Le sens de la vie? « Etre heureux, c’est le plus important et tout en découle : car quelqu’un d’heureux va faire le bonheur autour de lui, va aider les autres, va se rendre utile, va faire le bien. ». Et bien sûr être solidaire des autres, « Ne pas se culpabiliser des bonheurs qui nous sont permis, mais : 1) ne pas les gaspiller ; 2) y puiser la force d’aider ceux qui en sont très, très loin. »

Vieillir montre également un sentiment de finitude, dont « l’inconfort nous oblige à réfléchir intelligemment et activement à notre bonheur, à nos priorités existentielles et à la conduite de nos vies. ». Mais ça développe « l’aptitude à savourer le présent », par exemple lors d’une excursion avec ma chorale.

Mon empathie se développe.
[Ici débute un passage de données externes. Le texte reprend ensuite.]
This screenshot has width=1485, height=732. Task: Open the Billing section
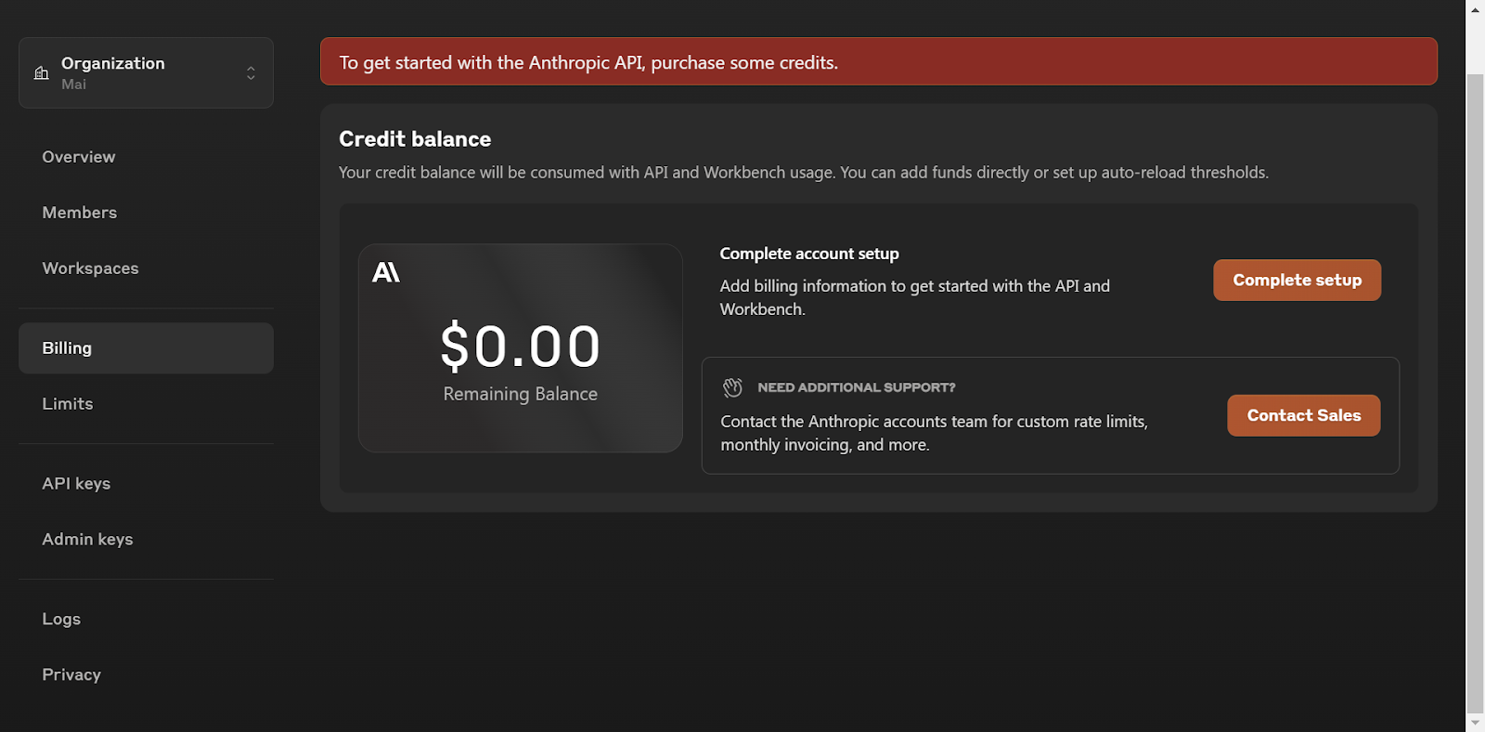click(67, 348)
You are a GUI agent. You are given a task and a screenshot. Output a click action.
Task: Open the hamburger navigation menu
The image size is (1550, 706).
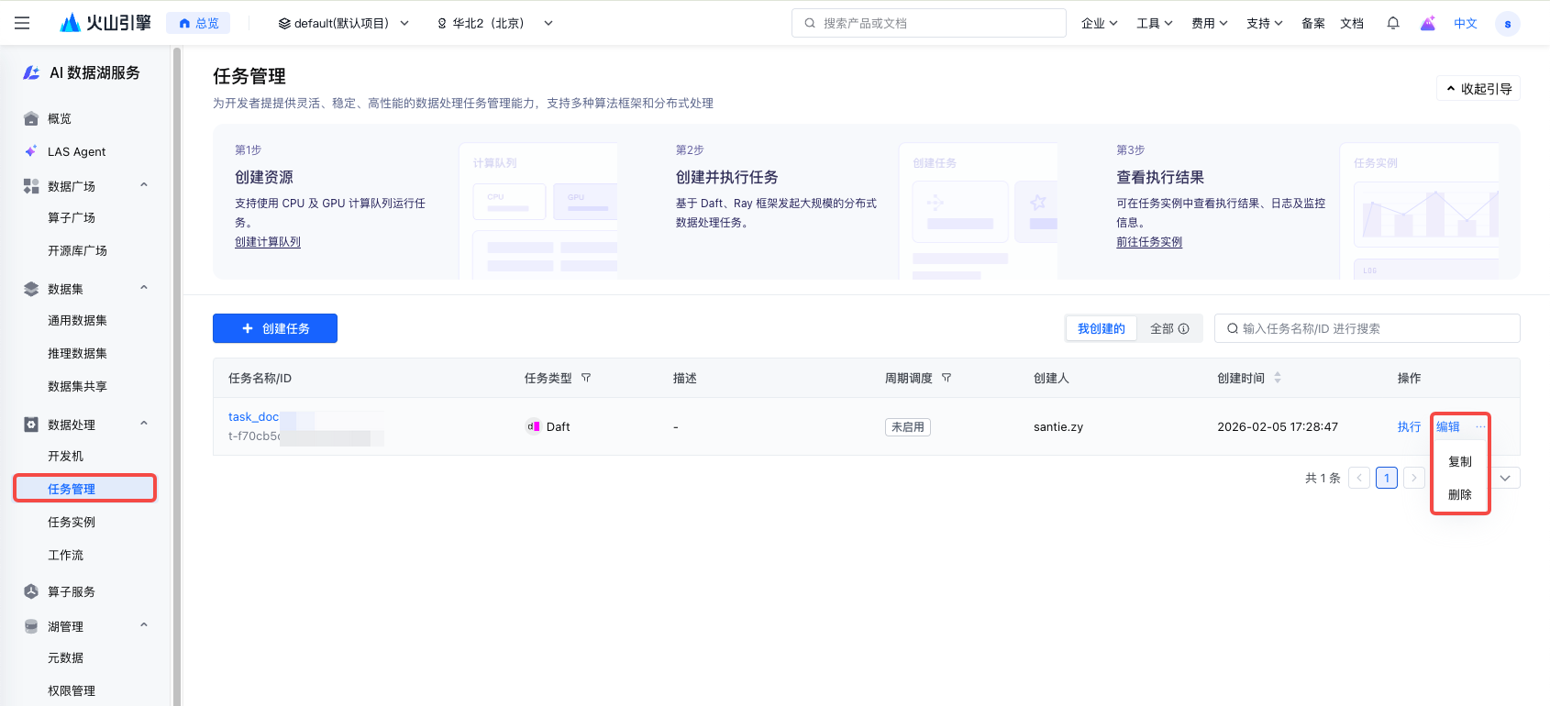coord(22,23)
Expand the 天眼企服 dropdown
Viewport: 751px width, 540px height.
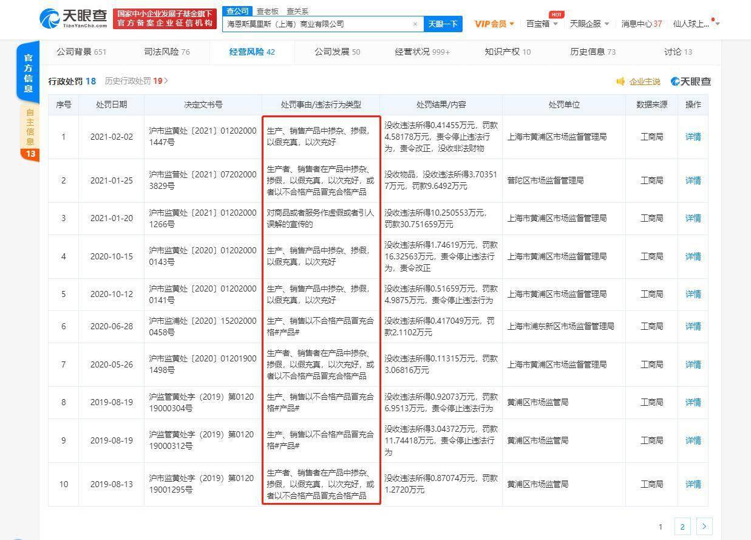click(589, 24)
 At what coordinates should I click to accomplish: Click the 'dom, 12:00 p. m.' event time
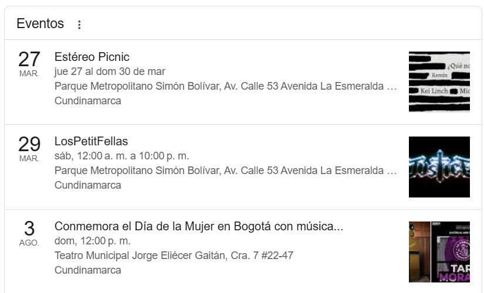tap(92, 241)
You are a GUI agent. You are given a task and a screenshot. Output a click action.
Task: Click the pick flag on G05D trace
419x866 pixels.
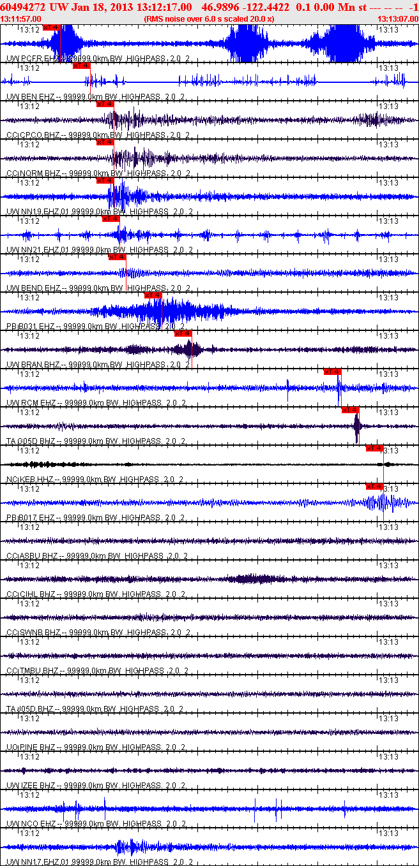351,410
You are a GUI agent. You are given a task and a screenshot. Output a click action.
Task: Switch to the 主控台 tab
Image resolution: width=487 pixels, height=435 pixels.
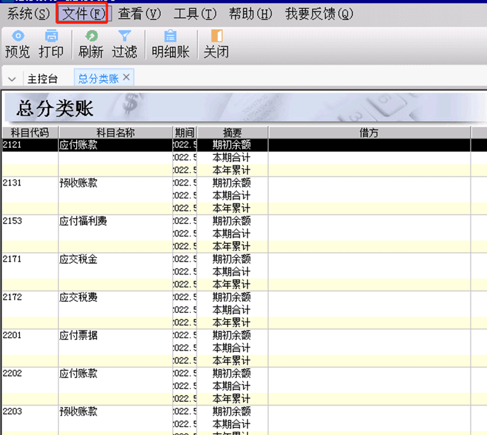click(43, 78)
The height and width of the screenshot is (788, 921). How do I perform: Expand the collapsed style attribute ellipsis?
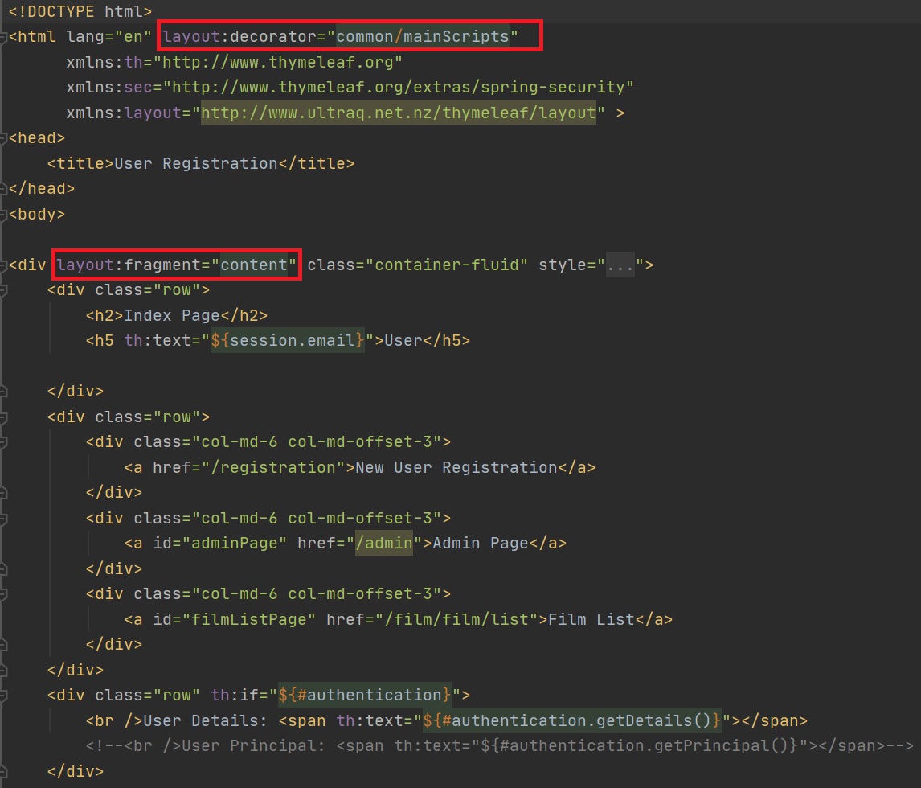pos(619,265)

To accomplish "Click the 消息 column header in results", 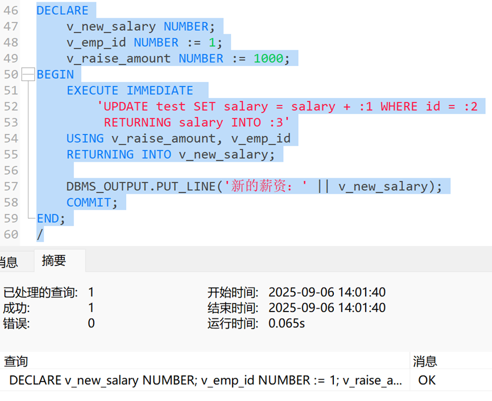I will pyautogui.click(x=424, y=361).
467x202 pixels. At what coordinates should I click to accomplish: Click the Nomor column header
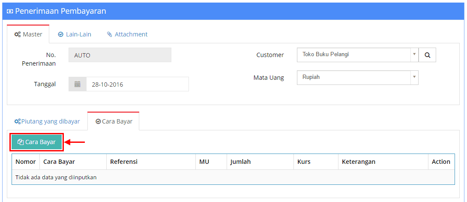pos(25,162)
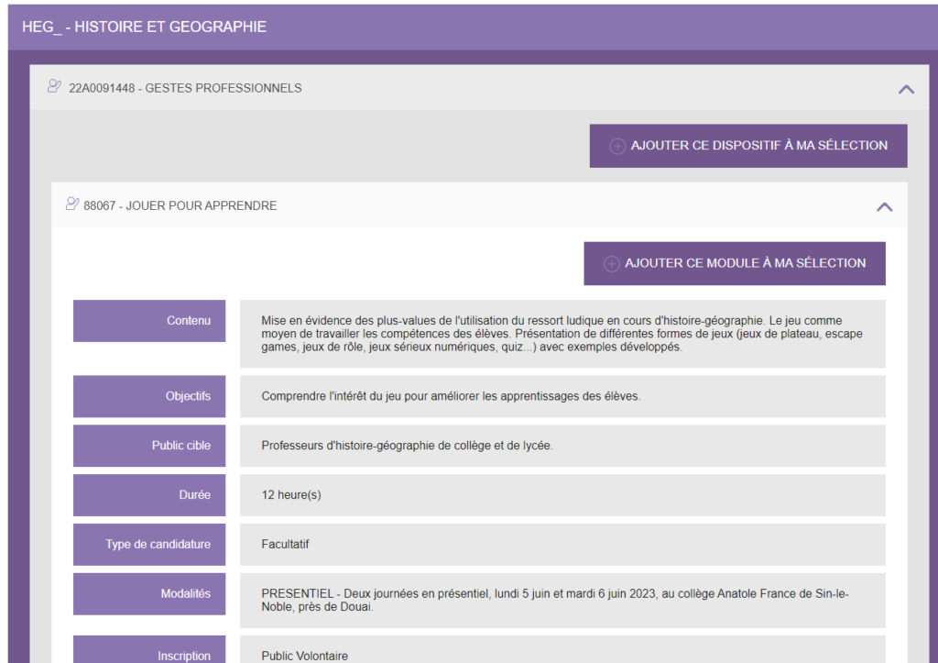Select the Public cible label cell

pos(149,446)
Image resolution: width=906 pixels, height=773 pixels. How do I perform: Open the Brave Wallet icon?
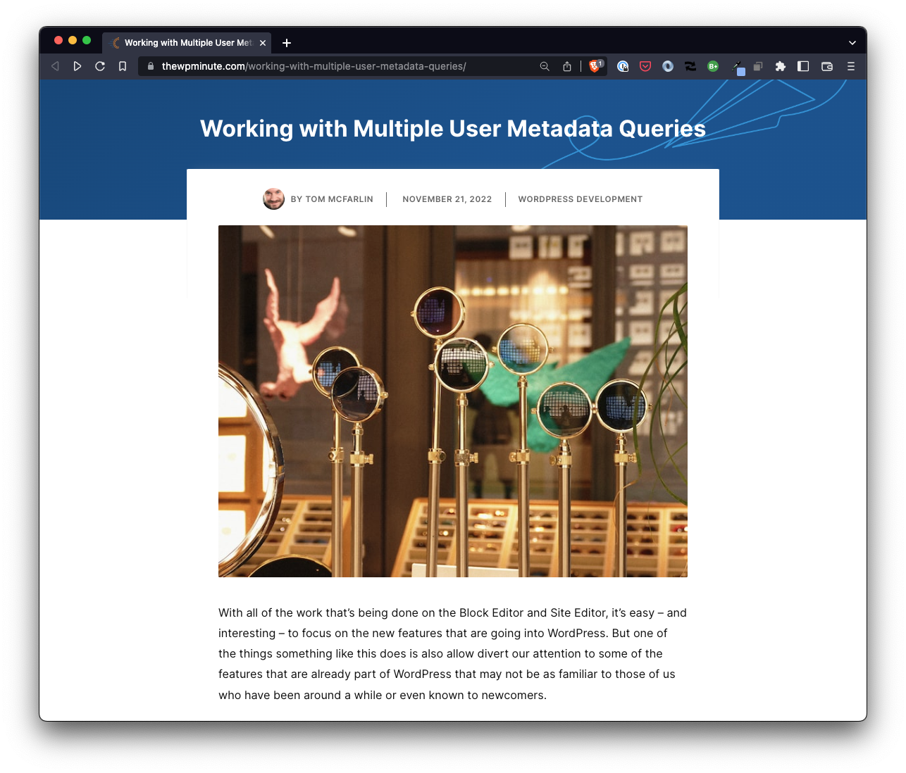tap(827, 66)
Elle « a des liens étroits avec le bonheur : elle est ainsi facilitée par le bien-être, qui ouvre notre esprit au monde environnant, au lieu de le replier sur lui-même, comme le fait la souffrance. »

Ce qui me manque, c’est « le sel de la nouveauté », une « tendance de notre esprit à être attiré par ce qui est incertain, nouveau, intriguant. L’ennui est devenu mon problème essentiel. On dit que le « ratio optimal est de trois émotions positives pour une émotion négative ». Il n’y a plus rien d’urgent à faire. Attention aux symptômes négatifs de la schizophrénie.

Pour moi, le principal avantage du vieillissement, c’est que j’ai arrêté de me saboter.

Les occasions de sentiments de succès ont disparu, mais les réactions d’énervement par rapport à ce que par exemple ma femme ne sait pas faire ne m’empoisonnent plus la vie.